In late 2020, I started with the SBCBA board members and asked for volunteers to be part of the task force, and I got some volunteers. I then reached out to a few people, and they agreed to sit on the task force.  I found out that the SBWL was also interested in doing something involving diversity and I reached out to them and got another volunteer that agreed to be the SBWL representative sitting on the task force.  That got me thinking that we should include other legal organizations and asked other legal organizations if they wanted to collaborate on this effort of diversity and inclusion in the legal field.  We currently have representation and participation from SBWL, Northern Santa Barbara County Bar Association, SB Barristers, and SBCB Foundation.

2. What’s the goal of the task force?

The Diversity and Inclusion Task Force was created to promote access, diversity, and inclusion amongst professionals in the local legal community.

The Task Force established the following goals:

  • Provide education on diversity to the local legal community; and
  • Create a Mentorship/Scholarship Program for students

Under the first goal, the task force was to (1) create a survey for legal professionals to determine the depth of diversity in the legal community and share the results; (2) offer at least one presentation focusing on the topic of diversity; (3) create a list of resources for law firms and legal organizations on hiring a diverse workforce, and create future content for the SB Lawyer magazine and the SBCBA blog on the topic of diversity.

As to the second goal, the task force intended to (1) create a program for students of color to connect with legal professionals and obtain information about becoming a lawyer and insight into a career in law; and (2) create a scholarship program to help students of diverse backgrounds with expenses related to the Law School Admissions Test (LSAT) or California’s State Bar examination.

3. What are you most proud of from this first year?

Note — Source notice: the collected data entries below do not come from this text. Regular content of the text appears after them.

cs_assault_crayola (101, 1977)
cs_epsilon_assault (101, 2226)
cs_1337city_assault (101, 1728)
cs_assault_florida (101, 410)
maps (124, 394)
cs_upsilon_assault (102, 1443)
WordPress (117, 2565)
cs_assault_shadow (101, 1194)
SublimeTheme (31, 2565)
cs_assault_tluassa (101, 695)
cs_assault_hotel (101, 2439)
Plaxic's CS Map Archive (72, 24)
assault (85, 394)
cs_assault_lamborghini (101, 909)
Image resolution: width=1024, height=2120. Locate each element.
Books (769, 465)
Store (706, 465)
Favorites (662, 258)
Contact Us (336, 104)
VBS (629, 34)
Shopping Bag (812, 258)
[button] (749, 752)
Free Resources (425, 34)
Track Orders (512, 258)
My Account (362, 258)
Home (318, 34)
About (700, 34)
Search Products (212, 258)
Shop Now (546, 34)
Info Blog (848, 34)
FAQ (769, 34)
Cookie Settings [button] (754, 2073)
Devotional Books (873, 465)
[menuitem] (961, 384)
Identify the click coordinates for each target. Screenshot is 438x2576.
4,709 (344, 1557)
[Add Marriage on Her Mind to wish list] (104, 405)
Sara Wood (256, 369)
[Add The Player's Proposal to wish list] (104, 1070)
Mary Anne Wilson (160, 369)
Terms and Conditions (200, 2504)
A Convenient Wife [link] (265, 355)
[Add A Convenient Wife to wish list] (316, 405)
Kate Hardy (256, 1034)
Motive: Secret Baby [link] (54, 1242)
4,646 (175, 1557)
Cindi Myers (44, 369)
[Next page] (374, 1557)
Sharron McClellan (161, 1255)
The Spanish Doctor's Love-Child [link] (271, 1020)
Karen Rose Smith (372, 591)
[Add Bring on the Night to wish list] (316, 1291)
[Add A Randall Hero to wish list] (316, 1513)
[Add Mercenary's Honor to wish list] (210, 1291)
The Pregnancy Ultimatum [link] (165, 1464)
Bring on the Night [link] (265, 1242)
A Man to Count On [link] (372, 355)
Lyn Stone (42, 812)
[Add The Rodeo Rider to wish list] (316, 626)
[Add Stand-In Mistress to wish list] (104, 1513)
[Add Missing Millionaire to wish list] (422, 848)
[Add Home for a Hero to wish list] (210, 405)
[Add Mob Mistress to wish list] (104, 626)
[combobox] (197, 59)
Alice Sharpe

What I am most proud of is what we have been able to accomplish.  The task force created the survey and we had a great response.  We plan to share the results in an upcoming article in the SB Lawyer magazine and it will be shared by the other legal organizations.  The task force also created a diversity and inclusion resource guide that was sent out to our membership and to the other legal organizations.  The guide had links to various resources such as books, articles and videos on the topic of diversity in the workplace and in the legal profession.

I am also really proud of the mentorship program created for students in particular students of color and diverse backgrounds to connect with legal professional via career panels and internships. This year the task force held a career panel in October for Santa Barbara City College students The career panel included myself, attorney Monique L. Fierro with Bamieh & De Smeth, and Judge Von Deroian, with a special appearance by Judge George Eskin.  A second career panel was held in November for University of California, Santa Barbara students.  The career panel included myself, attorney Claire K. Mitchell with Rimon Law, and Judge Gustavo Lavayen.  The career panels were a great success as they allowed the students to learn from the panelists’ personal and professional experiences.

4. What do you hope to accomplish next year?

The task force is working with Santa Barbara Women Lawyers and the Santa Barbara County Bar Foundation to create a special scholarship to help students of diverse backgrounds with expenses related to the Law School Administration Test (LSAT) or California’s State Bar examination. We are currently completing the guidelines and procedures and hope to have the unveiling of the scholarship program in 2022 and begin accepting donations shortly thereafter. It is our hope to begin giving out scholarships in 2023.

We also will be working on a presentation on diversity in 2022.  Adding to the diversity and inclusion resource list and have more articles and blogs on diversity.  We also will continue holding career panels for students.

My hope is that the task force will become a permanent committee that will carry on the goals we have set up and set and work on new goals to promote access, diversity, and inclusion the legal profession.